● Given task 1: According to the court excerpt, how many years did Durham work at Seacrest?
● Given task 2: Rewrite the court excerpt from "Before the Court" to "of Durham's complaint.", putting "Executive Leadership Team" in place of "Senior Management Team".
***** Passage to read
Before the Court is Defendants Seacrest Country Day School's (“Seacrest”), Nancy O'Hara's, and Kevin Aspegren's Motion to Dismiss. (Doc. 12). Plaintiff Martha Durham responded in opposition. (Doc. 15). The matter is thus ripe for decision.

BACKGROUND

This is an age discrimination and retaliation case. Durham worked at Seacrest for 21 years. She held multiple positions including Operations Director overseeing Human Resources, Facilities, Safety, and Budget. As such, Durham was a member of the Senior Management Team. Durham is 63 years old.

Seacrest is governed by a Board of Trustees and an Executive Board of Trustees. Defendant Nancy O'Hara is the Chair of both. In February 2020, the Board hired Defendant Kevin Aspegren as Interim Head of School and later made his role permanent. Aspegren's actions towards Durham and others- and O'Hara's lack of action-are the basis of Durham's complaint.

It not clear if the Board and Executive Board are Durham's employer(s).

Durham says Aspegren favored younger, white employees over older and racially diverse employees and that she opposed his actions. Specifically, Durham alleges Aspegren took the following discriminatory actions towards others: (1) hired three school heads failing to consider more senior and well-qualified candidates; (2) accused Hispanic cleaning staff of stealing; (3) told a 55-year old Business Manager to stop talking and later got into a heated argument after which the Business Manager resigned; (4) made disparaging remarks to a 59-year old college counselor candidate who said he wouldn't work with Aspegren; (5) fired a 68-year old teacher; (6) did not properly investigate claims of racial discrimination, harassment, and abuse at a school fundraiser; (7) publicly accused a deserving employee of seeking undeserved FMLA leave; (8) fired a 59-year old Asian/Indian teacher for uninvestigated allegations against Durham's advice; (9) refused to meet with a 65-year old Hispanic groundskeeper; (10) directed Durham to terminate a Black, Haitian female who had just been hired as an administrative assistant despite that she was qualified and hired within budget; and (11) attempted to replace the 55-year old Brazilian program director with a younger white woman. Durham says she expressed concern about what she saw as Aspegren's discriminatory actions to O'Hara in at least June 2020 and October 2020.
**********
***** Dataset section
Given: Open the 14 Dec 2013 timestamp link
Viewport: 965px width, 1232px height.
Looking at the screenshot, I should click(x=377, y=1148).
**********
● Output 1: 21 years

● Output 2:
Before the Court is Defendants Seacrest Country Day School's (“Seacrest”), Nancy O'Hara's, and Kevin Aspegren's Motion to Dismiss. (Doc. 12). Plaintiff Martha Durham responded in opposition. (Doc. 15). The matter is thus ripe for decision.

BACKGROUND

This is an age discrimination and retaliation case. Durham worked at Seacrest for 21 years. She held multiple positions including Operations Director overseeing Human Resources, Facilities, Safety, and Budget. As such, Durham was a member of the Executive Leadership Team. Durham is 63 years old.

Seacrest is governed by a Board of Trustees and an Executive Board of Trustees. Defendant Nancy O'Hara is the Chair of both. In February 2020, the Board hired Defendant Kevin Aspegren as Interim Head of School and later made his role permanent. Aspegren's actions towards Durham and others- and O'Hara's lack of action-are the basis of Durham's complaint.